La défaite, sèche, de Muharrem Ince, représentant de l’ancien parti d’Atatürk, la Parti Républicain du Peuple (CHP) dès le premier tour de la présidentielle (30,6% des voix contre 52,6% à Erdogan) sonne comme un changement d’ère, d’autant que le nouveau régime qui entre en vigueur renforce considérablement les pouvoirs du président.
Un changement taillé sur-mesure pour Erdogan, mais qui ne fait pas taire les voix dissidentes. La représentante de la diplomatie européenne, Federica Mogherini, a estimé que ces élections n’avaient pas été « équitables », déplorant notamment l’absence « d’opportunités égales pour les candidats » durant la campagne, ainsi que la présence parfois envahissante de policiers pendant les décomptes de voix.
« Pourquoi je féliciterais un dictateur ? »
Depuis la tentative de putsch de 2016, 77 000 personnes ont été incarcérés, et beaucoup dénoncent des arrestations dont le but unique est de museler l’opposition, et pas de défendre la sûreté de l’Etat. Symbole de cet état de fait, le député du CHP, Enis Berberoglu, a été emprisonné pour avoir révélé des informations confidentielles à un quotidien d’opposition.
Le président du CHP, Kemal Kiliçdaroglu, n’y est d’ailleurs pas allé par quatre chemins pour « saluer » la victoire d’Erdogan : « On ne peut pas féliciter un homme qui ne défend pas la démocratie. Je le féliciterais pour quoi ? Pourquoi je féliciterais un dictateur ? ».

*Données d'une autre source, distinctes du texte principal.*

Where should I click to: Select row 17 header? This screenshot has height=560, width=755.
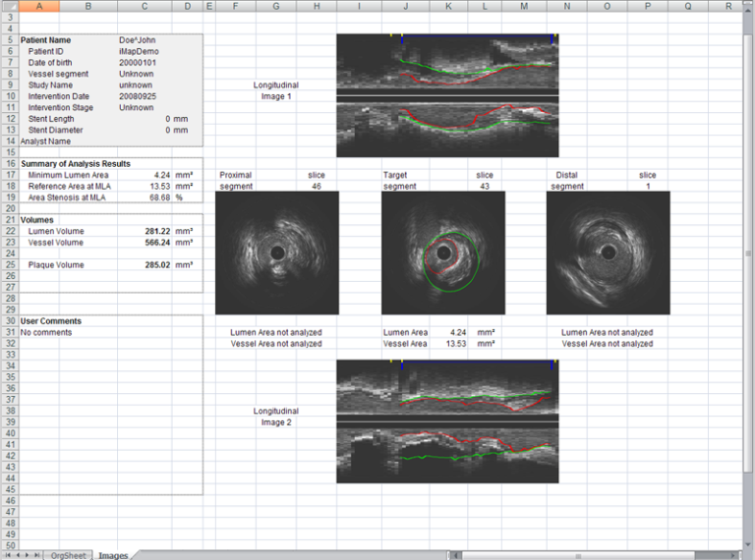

Mais avec les nouveaux pouvoirs dont dispose le président, peu de chances que ce nouveau califat ne s’interrompe dans un avenir proche, renforçant les tensions dans une région clé pour la paix mondiale.
Simple question, combien y a t’il de dictature au monde où le principal opposant peut donner une conférence de presse pour citer « pourquoi je féliciterais un dictateur » ?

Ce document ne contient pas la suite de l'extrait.